Selected excerpt:
Re: URL search and indexing

Erick Erickson Thu, 27 Jun 2013 10:32:25 -0700

Right, string fields are a little tricky, they're easy to confuse with
fields that actually _do_ something.


By default, norms and term frequencies are turned off for types based on '
class="solr.StrField" '. So any field length normalization (i.e. terms that
appear in shorter fields count more) and term frequencies calculations are
_not_ include in the score calculation.

Try blowing your index away and adding this to your fields to see the
difference....

omitNorms="false" omitTermFreqAndPositions="false"

You probably want to either turn these on explicitly for your string types
or use a type based on 'class="solr.TextField" ' since these options
default to "false" for text fields. If you use something like
"keywordTokenizerFactory" you also won't get your URL split up into pieces.
And in that case you can also normalize the values with something like
lowerCaseFilter which you can't do with "string" types since they're
completely unanalyzed.

Best
Erick


On Wed, Jun 26, 2013 at 11:34 AM, Flavio Pompermaier
<pomperma...@okkam.it>wrote:

> Obviously I messed up with email thread...however I found a problem
> indexing my document via post.sh.
> This is basically my schema.xml:
>
> <schema name="dopa-schema" version="1.5">
>  <fields>
>    <field name="url" type="string" indexed="true" stored="true"
> required="true" multiValued="false" />
>    <field name="itemid" type="string" indexed="true" stored="true"
> multiValued="true"/>
>    <field name="_version_" type="long" indexed="true" stored="true"/>
>  </fields>
>  <uniqueKey>url</uniqueKey>
>   <types>
>     <fieldType name="string" class="solr.StrField" sortMissingLast="true"
> />
>     <fieldType name="long" class="solr.TrieLongField" precisionStep="0"

Work to complete: Return, word for word, the portion of the Solr mailing-list reply starting at "Right, string fields" and ending at "the score calculation.".

Provided material:
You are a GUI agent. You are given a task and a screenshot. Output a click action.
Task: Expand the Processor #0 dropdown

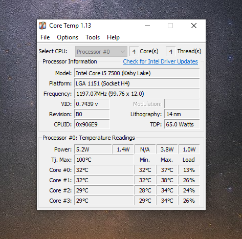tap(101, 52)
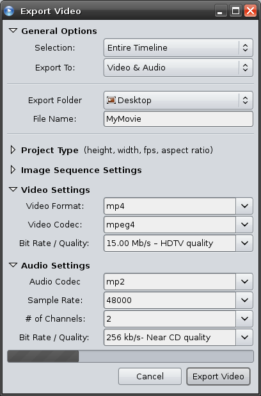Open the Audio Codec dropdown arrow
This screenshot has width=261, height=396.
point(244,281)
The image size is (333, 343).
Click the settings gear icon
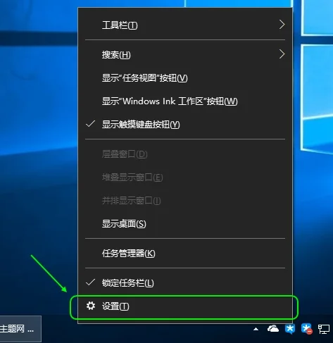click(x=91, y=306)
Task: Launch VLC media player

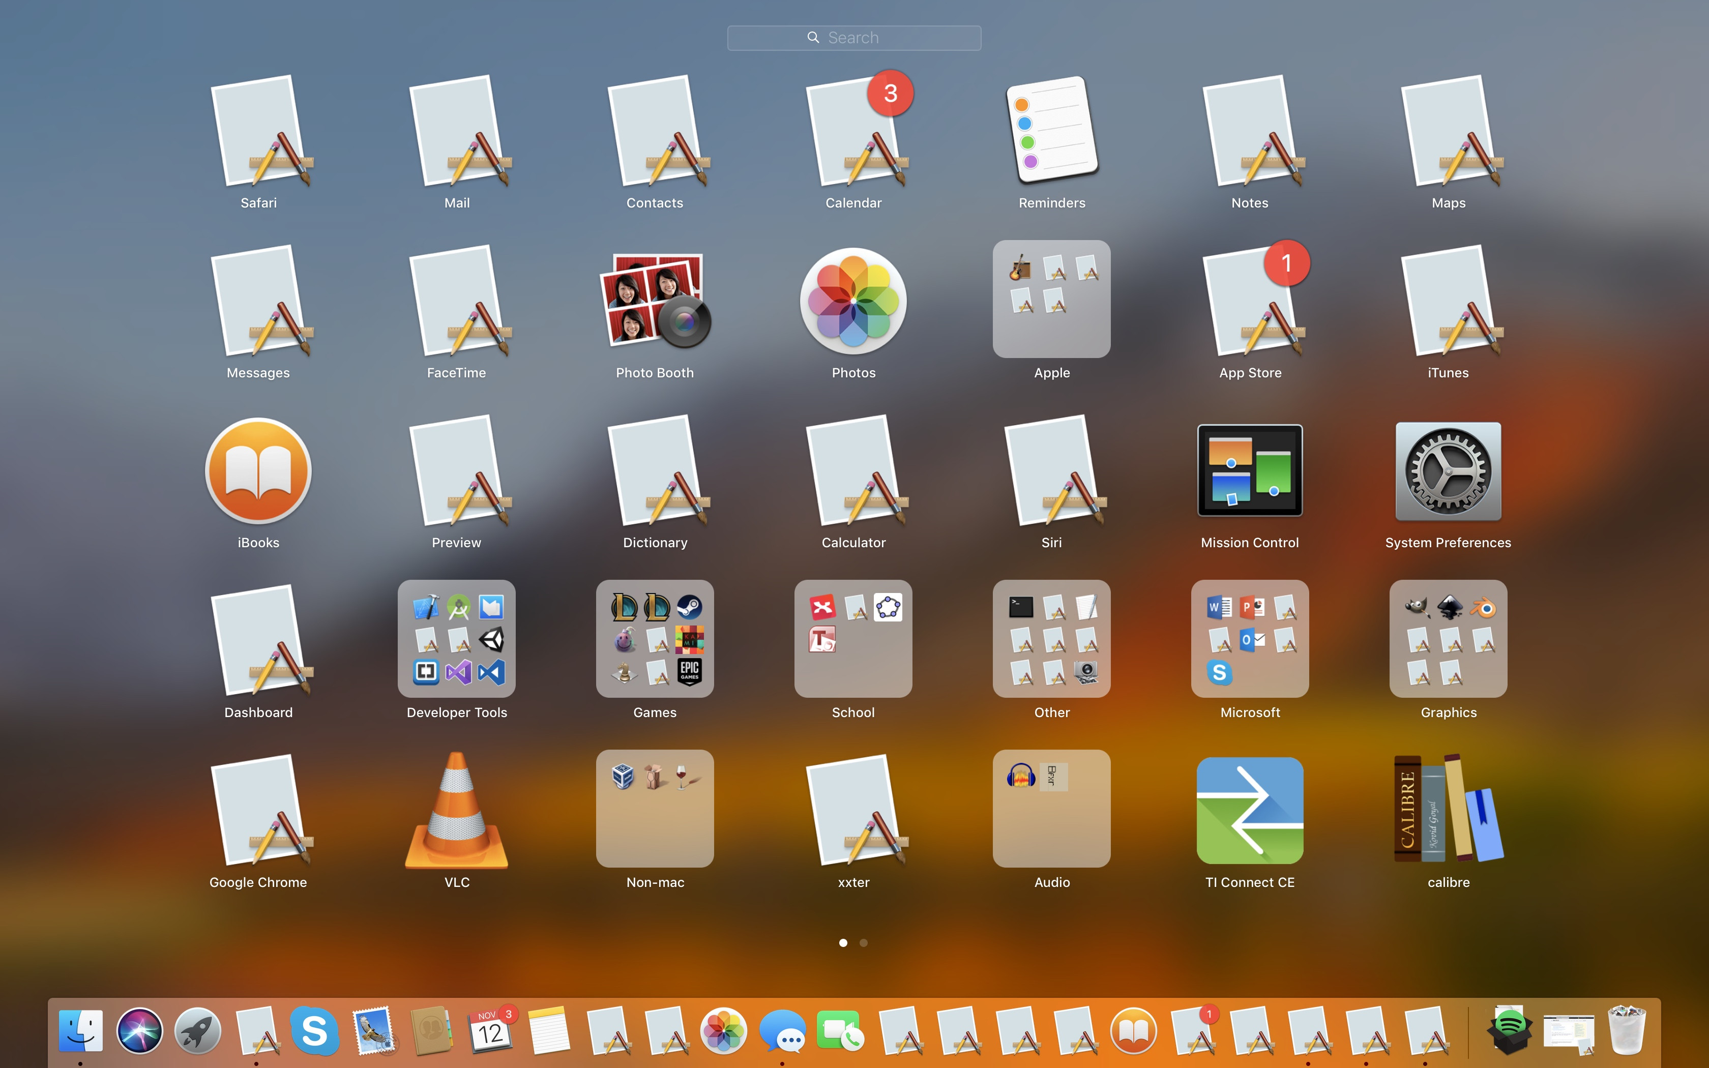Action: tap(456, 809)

Expected answer:
Right, string fields are a little tricky, they're easy to confuse with
fields that actually _do_ something.


By default, norms and term frequencies are turned off for types based on '
class="solr.StrField" '. So any field length normalization (i.e. terms that
appear in shorter fields count more) and term frequencies calculations are
_not_ include in the score calculation.